Ma, Matha
Your eyes have always been your truth-tellers.
You never really had much of a poker face.
Your brows furrow or your eyes light up or your lips part as if to say something.
Your eyes always echoed our pain or celebrated our joy.
Sometimes you try to hold a blank look when you’re mad and don’t want to talk to us
Unintentionally showing us how empty our lives would be without your voice to carry us through it.
Your eyes always tell us how you really feel about what we’re doing.
How our decisions made you feel.
Whether we stayed out too late, weren’t eating right or in recent years, just carried too much of the world’s issues on our backs.
If only we’d have paid more attention to your eyes and the thoughts and stories they revealed, that often went unsaid.

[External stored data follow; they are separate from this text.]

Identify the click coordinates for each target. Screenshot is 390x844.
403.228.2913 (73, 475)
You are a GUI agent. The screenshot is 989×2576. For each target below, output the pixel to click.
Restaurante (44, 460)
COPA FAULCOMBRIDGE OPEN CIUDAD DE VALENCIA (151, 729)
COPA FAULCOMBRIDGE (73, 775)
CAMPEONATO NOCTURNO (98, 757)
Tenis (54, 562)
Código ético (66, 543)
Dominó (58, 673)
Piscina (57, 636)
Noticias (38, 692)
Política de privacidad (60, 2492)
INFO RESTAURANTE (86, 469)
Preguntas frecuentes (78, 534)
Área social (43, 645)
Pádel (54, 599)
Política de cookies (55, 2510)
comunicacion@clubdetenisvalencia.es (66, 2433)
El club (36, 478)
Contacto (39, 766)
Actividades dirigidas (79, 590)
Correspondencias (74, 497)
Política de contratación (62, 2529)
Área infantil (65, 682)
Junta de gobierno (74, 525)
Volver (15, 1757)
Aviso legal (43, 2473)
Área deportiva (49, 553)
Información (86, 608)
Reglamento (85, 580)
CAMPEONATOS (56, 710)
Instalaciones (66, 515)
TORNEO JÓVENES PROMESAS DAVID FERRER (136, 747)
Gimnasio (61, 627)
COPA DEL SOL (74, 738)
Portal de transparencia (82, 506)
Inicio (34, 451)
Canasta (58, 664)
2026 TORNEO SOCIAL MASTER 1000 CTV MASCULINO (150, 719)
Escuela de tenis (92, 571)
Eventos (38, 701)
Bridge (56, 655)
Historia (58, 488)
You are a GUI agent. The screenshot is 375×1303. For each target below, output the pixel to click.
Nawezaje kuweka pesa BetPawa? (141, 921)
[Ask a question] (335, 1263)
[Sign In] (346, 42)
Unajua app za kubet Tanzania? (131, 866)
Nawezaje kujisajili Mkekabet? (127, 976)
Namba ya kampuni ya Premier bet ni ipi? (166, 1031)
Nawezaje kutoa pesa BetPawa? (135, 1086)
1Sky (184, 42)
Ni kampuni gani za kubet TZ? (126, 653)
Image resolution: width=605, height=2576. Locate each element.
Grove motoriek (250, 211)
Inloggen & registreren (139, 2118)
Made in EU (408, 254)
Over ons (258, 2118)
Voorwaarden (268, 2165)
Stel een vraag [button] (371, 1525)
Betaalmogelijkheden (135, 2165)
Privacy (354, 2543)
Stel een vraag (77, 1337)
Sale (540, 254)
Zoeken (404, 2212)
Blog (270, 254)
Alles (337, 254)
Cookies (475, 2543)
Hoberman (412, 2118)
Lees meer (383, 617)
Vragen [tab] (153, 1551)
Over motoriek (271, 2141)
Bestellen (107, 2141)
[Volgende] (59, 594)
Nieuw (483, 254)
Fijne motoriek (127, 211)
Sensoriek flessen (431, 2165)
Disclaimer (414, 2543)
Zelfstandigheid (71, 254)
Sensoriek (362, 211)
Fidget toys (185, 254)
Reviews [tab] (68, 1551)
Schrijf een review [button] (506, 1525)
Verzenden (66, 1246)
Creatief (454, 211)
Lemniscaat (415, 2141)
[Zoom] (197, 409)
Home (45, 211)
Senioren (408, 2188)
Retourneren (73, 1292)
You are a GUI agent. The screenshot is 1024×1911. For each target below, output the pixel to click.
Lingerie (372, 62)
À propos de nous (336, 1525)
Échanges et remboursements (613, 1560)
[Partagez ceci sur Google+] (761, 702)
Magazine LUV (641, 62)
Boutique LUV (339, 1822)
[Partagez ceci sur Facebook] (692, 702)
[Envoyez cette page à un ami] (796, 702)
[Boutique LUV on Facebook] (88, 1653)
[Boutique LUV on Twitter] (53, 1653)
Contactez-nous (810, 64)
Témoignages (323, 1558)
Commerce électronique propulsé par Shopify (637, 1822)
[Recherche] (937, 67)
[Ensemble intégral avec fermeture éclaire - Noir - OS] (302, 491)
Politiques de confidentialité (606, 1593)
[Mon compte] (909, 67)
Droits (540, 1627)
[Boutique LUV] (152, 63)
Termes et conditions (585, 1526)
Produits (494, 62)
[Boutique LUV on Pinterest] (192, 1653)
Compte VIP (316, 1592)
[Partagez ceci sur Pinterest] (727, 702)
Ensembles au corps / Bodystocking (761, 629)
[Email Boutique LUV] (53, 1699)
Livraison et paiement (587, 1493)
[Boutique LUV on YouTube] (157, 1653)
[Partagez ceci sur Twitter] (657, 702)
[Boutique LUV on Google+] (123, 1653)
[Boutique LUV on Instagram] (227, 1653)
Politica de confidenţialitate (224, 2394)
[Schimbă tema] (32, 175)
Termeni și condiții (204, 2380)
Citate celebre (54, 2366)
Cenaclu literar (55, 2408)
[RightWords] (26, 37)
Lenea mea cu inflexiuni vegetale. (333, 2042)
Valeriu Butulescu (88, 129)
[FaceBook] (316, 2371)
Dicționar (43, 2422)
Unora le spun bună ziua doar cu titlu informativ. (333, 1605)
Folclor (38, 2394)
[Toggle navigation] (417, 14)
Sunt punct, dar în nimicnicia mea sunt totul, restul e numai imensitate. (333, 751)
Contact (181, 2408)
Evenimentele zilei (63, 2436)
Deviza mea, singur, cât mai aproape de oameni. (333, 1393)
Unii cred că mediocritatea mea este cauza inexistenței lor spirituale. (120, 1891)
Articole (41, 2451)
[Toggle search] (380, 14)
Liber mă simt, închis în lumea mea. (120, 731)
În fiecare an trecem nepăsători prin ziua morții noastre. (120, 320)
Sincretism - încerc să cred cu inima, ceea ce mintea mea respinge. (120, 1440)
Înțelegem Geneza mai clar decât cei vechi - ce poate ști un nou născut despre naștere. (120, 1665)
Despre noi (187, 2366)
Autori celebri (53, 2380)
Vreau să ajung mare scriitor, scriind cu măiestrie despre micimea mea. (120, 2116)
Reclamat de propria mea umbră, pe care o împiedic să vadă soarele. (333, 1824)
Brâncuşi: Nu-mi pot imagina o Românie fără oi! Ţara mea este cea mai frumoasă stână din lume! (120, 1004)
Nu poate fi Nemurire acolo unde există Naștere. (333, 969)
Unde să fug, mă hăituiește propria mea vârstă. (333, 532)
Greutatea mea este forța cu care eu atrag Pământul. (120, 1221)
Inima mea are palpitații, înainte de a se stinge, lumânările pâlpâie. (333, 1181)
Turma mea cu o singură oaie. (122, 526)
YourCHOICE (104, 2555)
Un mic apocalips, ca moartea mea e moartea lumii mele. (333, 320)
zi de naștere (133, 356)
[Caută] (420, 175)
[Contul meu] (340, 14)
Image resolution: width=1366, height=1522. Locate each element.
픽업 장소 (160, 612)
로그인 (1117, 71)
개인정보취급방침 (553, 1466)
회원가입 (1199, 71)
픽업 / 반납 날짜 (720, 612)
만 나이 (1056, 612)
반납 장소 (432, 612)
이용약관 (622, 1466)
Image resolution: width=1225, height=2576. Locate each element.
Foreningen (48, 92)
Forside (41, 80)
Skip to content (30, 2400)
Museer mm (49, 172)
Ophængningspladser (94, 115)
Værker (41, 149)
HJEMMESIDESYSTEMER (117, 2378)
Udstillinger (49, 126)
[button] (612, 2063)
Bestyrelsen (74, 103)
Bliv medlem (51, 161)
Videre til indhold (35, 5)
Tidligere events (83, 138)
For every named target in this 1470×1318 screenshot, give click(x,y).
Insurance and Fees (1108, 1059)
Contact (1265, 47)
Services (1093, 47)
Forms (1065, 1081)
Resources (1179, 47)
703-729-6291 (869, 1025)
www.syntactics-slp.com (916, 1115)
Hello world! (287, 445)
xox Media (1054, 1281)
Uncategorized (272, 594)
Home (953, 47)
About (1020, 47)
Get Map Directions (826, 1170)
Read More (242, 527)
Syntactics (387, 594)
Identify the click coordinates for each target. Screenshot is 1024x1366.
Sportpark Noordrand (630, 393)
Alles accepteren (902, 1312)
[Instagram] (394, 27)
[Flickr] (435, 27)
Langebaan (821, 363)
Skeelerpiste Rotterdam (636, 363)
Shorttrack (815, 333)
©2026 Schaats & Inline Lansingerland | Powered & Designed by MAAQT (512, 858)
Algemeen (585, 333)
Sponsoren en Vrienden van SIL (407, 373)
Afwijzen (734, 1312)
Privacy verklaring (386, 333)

Your eyes told us whether you were proud of us, excited for us or if you were disappointed in our actions.
Back then, the latter sometimes felt like a guilt trip, the magical decisive power of a mother’s grimace.
Now it feels like openness, a way to probe further and get feelings in the open.
Even now, as I look at you, your eyes somehow radiate with both hope but also worry.
Hope that we’ll get life right, worry that we won’t.
The lines that cushion your eyes have always been soft, forever showing off your worldly experience and years of silent struggles and successes
But in the most humble of ways.
They also carry your laughter, far after the jokes and smiles have faded.
Giving laughter its well-deserved encore
And keeping the warmth within us lasting longer than we realize we needed.
I love you never felt like strong enough words
Or sufficient enough language to capture how strongly I felt about you
And the many ways you’ve impacted how all of us have grown.
They were also words rarely uttered by our family
Seen as too soft or fluffy to capture the struggles or obstacles you overcame to get us to where we are.
But maybe our eyes have been saying these sweet somethings to each other all these years
Assuring us that amidst the laughter or arguments, our eyes always conveyed love.
Inspired by Rupi Kaur’s writing workshop - write a letter to your mom, using a series of body parts as a vehicle to express yourself.